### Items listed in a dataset
════

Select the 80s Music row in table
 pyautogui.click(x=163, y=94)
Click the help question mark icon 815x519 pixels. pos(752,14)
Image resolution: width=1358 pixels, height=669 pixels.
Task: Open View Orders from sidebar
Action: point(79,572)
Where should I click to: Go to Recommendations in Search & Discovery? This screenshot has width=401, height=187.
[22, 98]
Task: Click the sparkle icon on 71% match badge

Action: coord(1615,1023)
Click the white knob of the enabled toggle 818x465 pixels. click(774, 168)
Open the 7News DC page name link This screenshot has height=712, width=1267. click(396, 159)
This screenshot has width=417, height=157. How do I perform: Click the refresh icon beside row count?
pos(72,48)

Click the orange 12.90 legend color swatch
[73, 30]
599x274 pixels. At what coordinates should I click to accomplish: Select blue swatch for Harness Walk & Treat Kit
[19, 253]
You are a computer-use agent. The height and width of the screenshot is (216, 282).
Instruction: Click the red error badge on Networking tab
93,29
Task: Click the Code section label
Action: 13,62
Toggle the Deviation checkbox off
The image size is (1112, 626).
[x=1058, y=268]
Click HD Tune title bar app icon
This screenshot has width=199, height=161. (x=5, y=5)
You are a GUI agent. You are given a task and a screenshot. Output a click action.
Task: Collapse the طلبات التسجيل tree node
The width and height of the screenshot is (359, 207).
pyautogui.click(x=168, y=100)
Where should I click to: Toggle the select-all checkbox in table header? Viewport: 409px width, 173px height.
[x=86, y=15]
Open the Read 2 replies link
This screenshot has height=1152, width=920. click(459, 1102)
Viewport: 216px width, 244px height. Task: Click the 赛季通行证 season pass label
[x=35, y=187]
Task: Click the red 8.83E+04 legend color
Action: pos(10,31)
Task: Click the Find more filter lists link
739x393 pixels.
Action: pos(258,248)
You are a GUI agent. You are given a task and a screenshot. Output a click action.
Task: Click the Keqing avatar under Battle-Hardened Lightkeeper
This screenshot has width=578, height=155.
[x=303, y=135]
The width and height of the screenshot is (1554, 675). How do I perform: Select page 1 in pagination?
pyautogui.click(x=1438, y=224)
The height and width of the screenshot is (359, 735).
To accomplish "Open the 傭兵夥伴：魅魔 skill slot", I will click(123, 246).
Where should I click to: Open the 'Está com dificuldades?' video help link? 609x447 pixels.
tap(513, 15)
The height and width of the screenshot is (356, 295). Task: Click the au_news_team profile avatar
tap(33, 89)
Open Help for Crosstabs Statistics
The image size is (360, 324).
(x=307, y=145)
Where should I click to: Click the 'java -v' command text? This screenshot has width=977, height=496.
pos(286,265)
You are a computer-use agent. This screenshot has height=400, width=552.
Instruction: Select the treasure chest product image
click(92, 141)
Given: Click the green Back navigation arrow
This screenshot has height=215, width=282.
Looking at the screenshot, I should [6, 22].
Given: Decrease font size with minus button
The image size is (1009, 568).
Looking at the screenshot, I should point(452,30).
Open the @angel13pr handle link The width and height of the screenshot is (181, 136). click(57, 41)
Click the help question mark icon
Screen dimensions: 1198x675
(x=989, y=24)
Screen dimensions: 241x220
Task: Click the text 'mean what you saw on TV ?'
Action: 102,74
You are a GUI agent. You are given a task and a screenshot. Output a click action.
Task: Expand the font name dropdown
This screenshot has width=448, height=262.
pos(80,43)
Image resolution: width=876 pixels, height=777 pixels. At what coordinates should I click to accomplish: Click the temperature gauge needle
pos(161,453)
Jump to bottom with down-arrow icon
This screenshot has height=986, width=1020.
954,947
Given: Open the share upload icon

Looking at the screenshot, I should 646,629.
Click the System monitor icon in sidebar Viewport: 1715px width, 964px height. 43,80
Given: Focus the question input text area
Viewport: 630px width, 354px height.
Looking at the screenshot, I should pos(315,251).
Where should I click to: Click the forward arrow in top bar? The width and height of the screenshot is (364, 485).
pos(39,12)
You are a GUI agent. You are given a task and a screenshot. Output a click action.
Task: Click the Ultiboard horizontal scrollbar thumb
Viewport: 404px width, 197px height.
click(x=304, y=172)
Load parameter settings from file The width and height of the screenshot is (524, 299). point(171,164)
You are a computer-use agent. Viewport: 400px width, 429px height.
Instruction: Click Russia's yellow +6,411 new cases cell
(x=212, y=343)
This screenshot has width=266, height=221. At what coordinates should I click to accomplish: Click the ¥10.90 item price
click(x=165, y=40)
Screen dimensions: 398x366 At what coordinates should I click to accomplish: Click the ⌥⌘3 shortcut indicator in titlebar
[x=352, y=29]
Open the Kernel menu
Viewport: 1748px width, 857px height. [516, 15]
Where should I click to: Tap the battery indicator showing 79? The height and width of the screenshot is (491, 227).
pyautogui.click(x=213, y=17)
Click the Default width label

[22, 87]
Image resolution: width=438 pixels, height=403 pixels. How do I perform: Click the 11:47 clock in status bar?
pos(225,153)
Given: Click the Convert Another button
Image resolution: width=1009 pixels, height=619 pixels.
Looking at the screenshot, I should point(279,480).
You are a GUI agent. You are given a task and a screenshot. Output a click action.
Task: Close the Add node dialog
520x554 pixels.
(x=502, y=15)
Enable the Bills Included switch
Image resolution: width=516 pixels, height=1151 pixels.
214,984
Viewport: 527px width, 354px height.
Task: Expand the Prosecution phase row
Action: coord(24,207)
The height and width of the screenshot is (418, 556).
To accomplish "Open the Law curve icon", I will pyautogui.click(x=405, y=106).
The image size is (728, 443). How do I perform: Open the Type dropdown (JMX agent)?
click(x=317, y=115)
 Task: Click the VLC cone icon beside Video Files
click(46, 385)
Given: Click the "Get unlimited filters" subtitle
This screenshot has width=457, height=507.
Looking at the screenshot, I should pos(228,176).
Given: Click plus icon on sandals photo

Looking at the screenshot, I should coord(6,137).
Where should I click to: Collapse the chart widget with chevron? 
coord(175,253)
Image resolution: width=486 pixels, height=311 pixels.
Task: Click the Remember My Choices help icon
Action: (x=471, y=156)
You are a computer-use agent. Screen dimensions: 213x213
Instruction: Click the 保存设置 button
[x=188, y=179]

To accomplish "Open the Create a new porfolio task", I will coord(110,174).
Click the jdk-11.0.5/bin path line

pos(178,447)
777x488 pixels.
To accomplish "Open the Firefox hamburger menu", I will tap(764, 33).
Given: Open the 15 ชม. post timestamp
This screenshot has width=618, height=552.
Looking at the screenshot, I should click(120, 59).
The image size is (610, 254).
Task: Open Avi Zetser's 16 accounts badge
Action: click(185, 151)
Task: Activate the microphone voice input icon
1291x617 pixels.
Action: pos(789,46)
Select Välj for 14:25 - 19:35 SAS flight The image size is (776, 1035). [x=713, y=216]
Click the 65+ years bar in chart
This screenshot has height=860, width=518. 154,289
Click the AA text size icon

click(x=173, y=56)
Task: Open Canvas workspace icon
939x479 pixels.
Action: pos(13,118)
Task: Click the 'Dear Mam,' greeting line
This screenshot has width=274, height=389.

════

### Directions for this task
Determine how many lines in the data contain the string "name", and give the number only.

### Exercise solution
2